You might have heard RAW files being mentioned when you were sold your camera. You probably shoot jpegs. However, many cameras today can shoot RAW files, even some of the most basic compact cameras. Most serious underwater photographers shoot RAW files rather than jpegs, or they shoot both concurrently. So what's it all about?
When you shoot a jpeg, the in-camera processor uses an algorithm to save the picture in a file form that is compressed and doesn't take up much space on the memory card. If you can set your camera to record RAW files, the memory card records everything that is picked up by the camera's sensor. It means that instead of relying on an algorithm written in some far off part of the world, you can manually translate your picture using your home computer later.
On the left is a picture that equates to what would have been recorded as a jpeg at the time. It's not very good, is it? The photographer had his camera set incorrectly and would have had to have adjusted his camera in a suitable way to get a properly exposed shot.
The contrast is too high, the highlights have burnt out and the subject is disappearing into the background.
If you look to the right of the picture you will see some controls. This is the original RAW file displayed on the screen of a home computer (PC or Mac) using a proprietary RAW converter program. The controls on the right have sliders that can be adjusted for colour and hue, exposure, contrast, highlight detail, shadow detail, whites and blacks, clarity, vibrance and saturation.
Now given time and a co-operative subject, the photographer may have been able to adjust his camera and flashgun to get a similarly acceptable jpeg but this is done at home long after the dive is over and without the time constraints caused by being underwater. Here's a close-up view of those controls:
Now you may prefer the instant gratification of getting it right in camera but what if the subject is not co-operative. What if it's a moment in time that you have just managed to grab. Maybe it's an image of a fast-moving shark that happened to come close to your camera for a moment.

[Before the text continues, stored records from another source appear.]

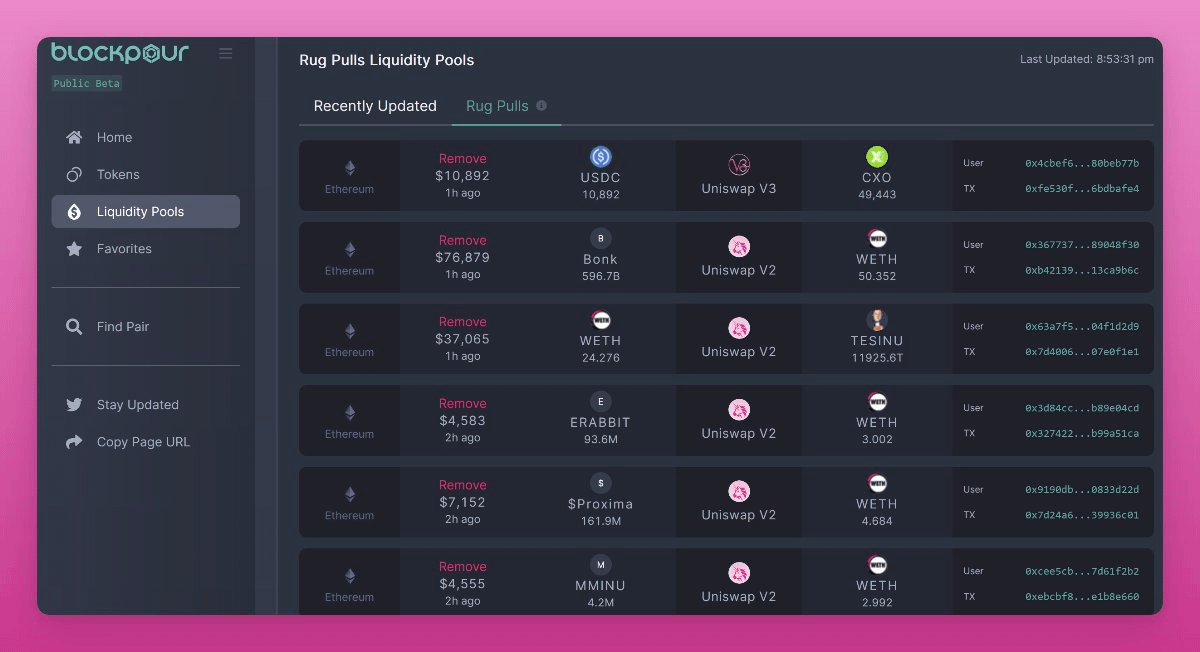Collapse sidebar with hamburger menu icon
The height and width of the screenshot is (652, 1200).
226,53
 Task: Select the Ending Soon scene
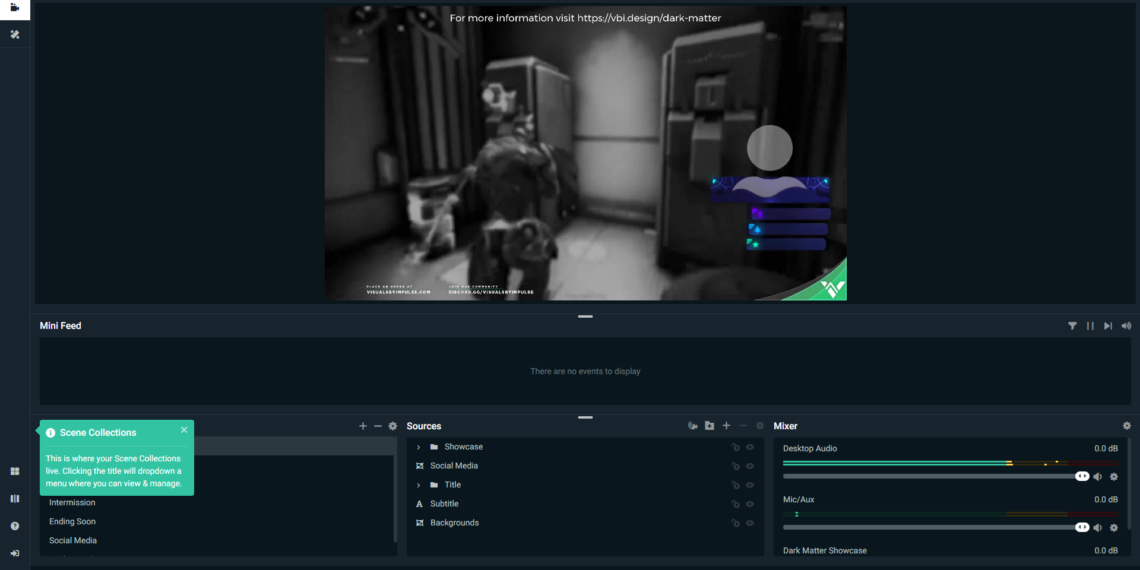coord(73,522)
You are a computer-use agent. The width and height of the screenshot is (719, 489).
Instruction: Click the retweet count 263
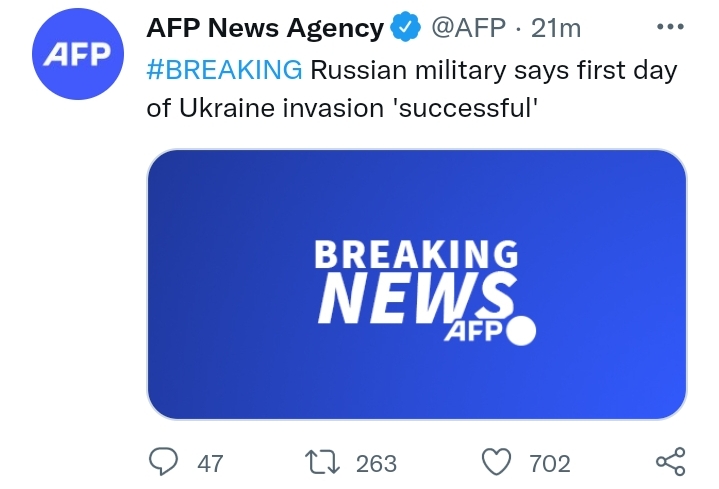376,463
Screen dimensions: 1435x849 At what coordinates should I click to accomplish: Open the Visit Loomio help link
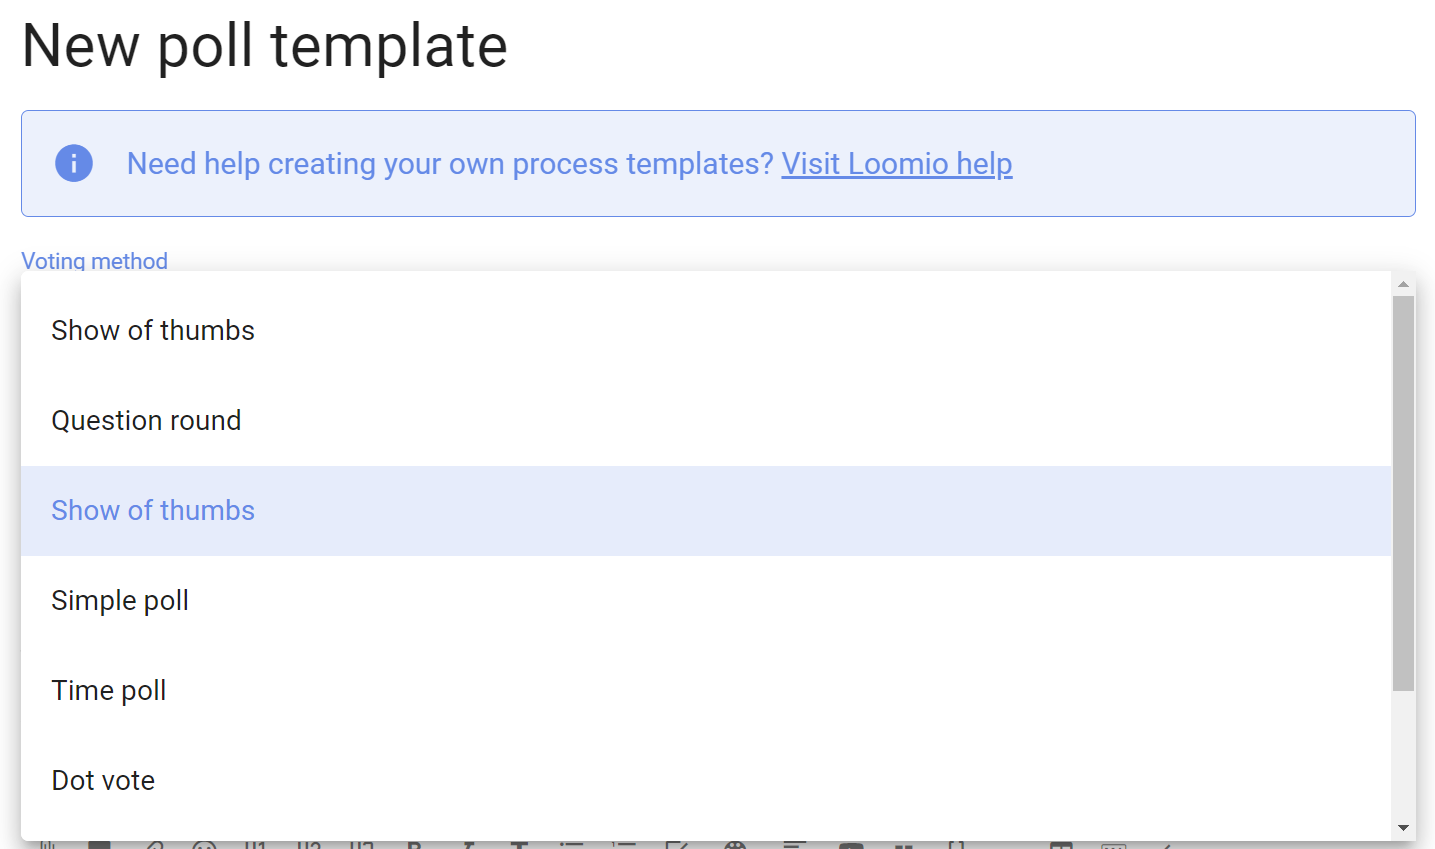pos(897,163)
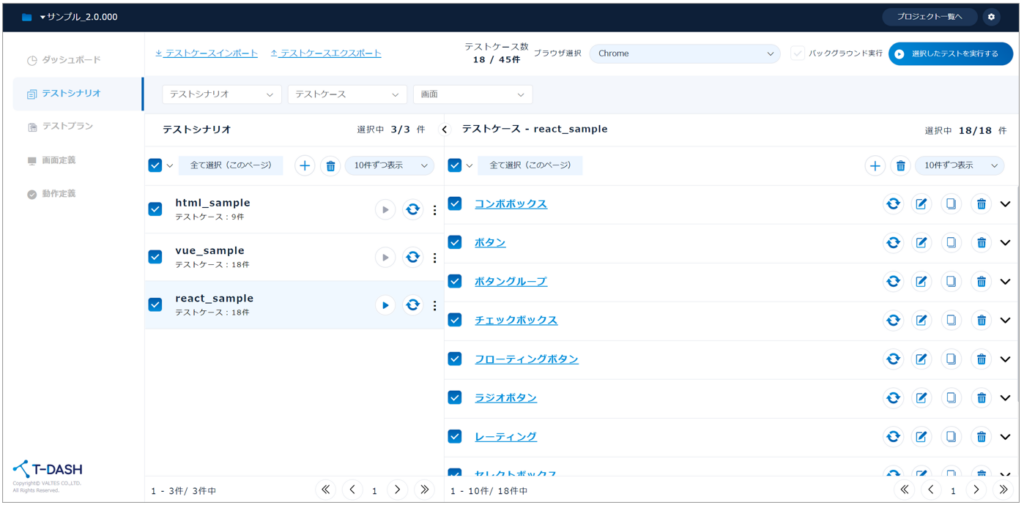Click the 選択したテストを実行する button
Viewport: 1024px width, 505px height.
[x=950, y=53]
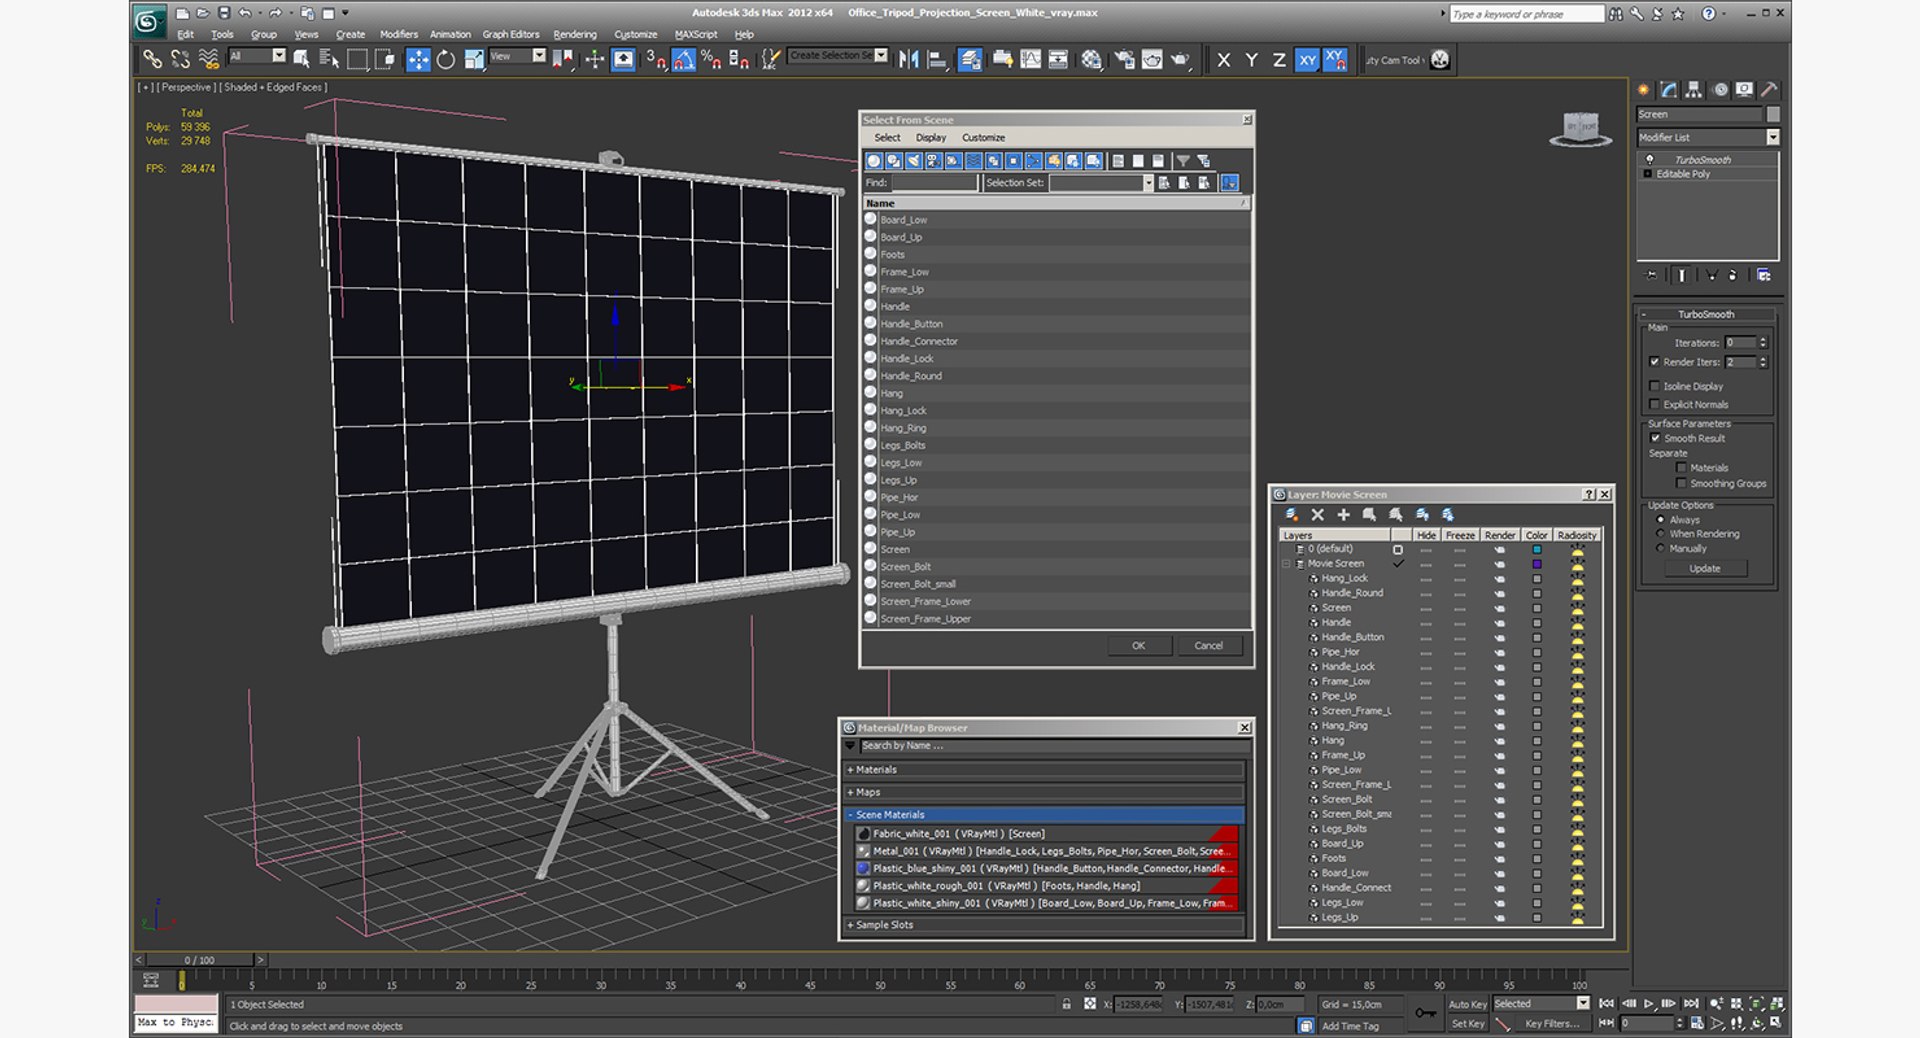This screenshot has width=1920, height=1038.
Task: Click the Play Animation button
Action: coord(1649,1003)
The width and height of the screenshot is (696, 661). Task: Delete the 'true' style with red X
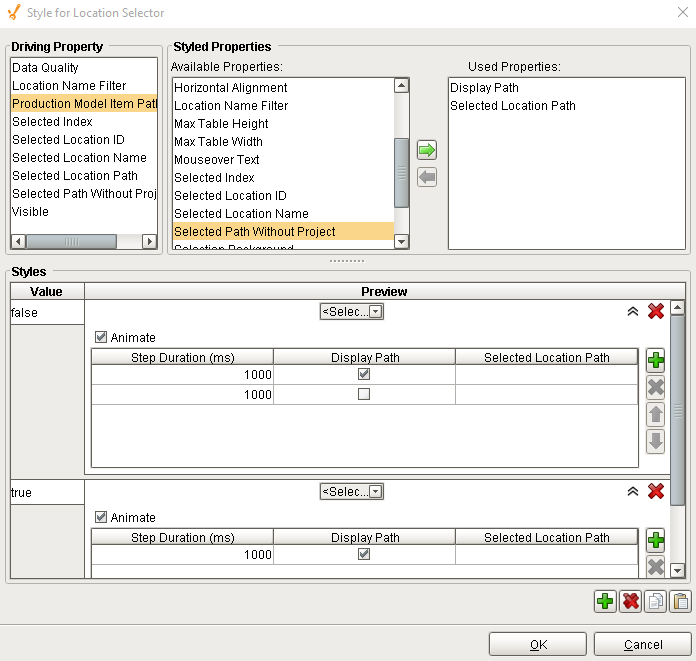pos(656,491)
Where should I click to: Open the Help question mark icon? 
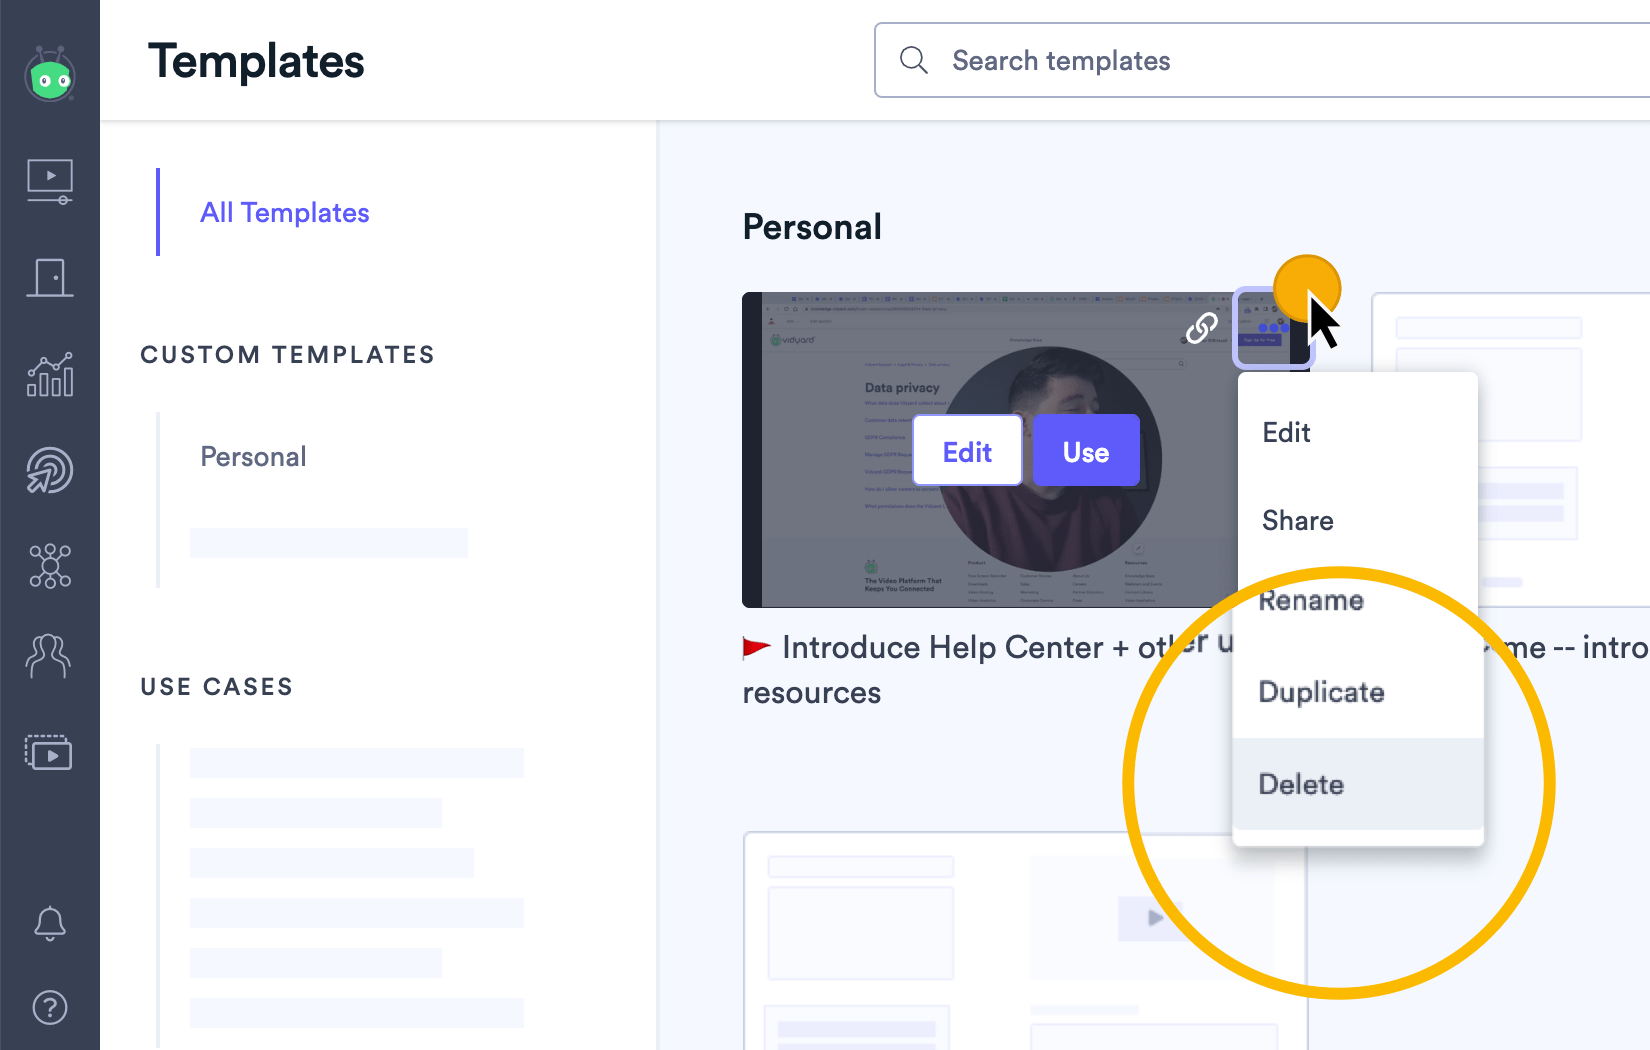tap(50, 1007)
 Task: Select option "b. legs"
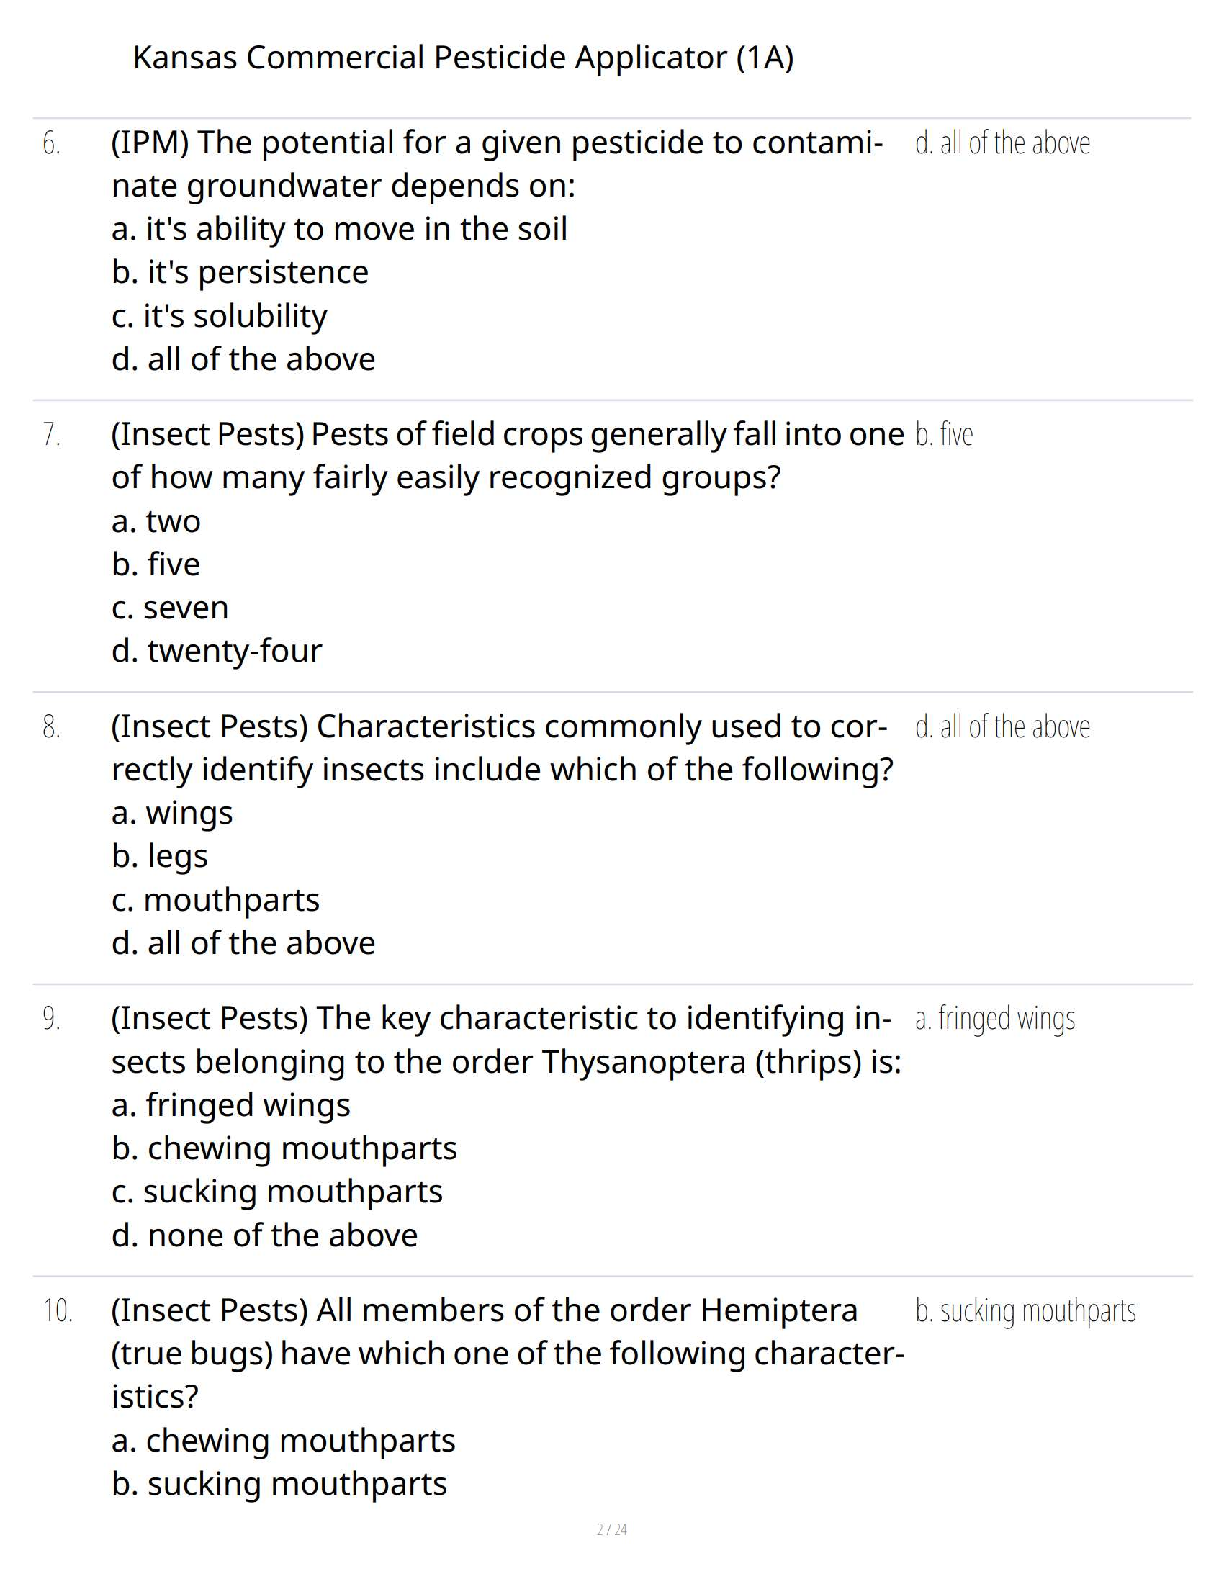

You won't have a second chance. You may still have your camera set for the previous picture you took. You just press the button and hope for the best.
If you have shot a RAW file you will have the option to decide on all the camera settings, save for focus, long after the event.
Not only that, but there are layers and layers of controls, some of which are quite advanced, but there is nothing difficult about using them. You just move the sliders about until the result looks satisfactory to you on your computer screen. A histogram helps make sure you don't overdo it. You cannot damage the original RAW file. You have that safely stored.
A good friend of mine shot a picture of two dolphin. He was over-the-moon with the result and sent it to me. I thought it was so blue it was monochromatic but he was happy because it reminded him of the moment. He still remembered the colours and they were still apparent to him. They were not to me.
I asked him if by chance he had also shot a RAW file. Luckily he had although at that time he didn't know what to do with it. He now knows! Once he saw the difference and once it was explained to him how easy it was to convert the RAW file in an adjusted way, provided he had the right software and plug-in to suit his camera file, he too was converted!
As iconic underwater photographer once said, if you are not shooting RAW files you are missing the point of digital photography.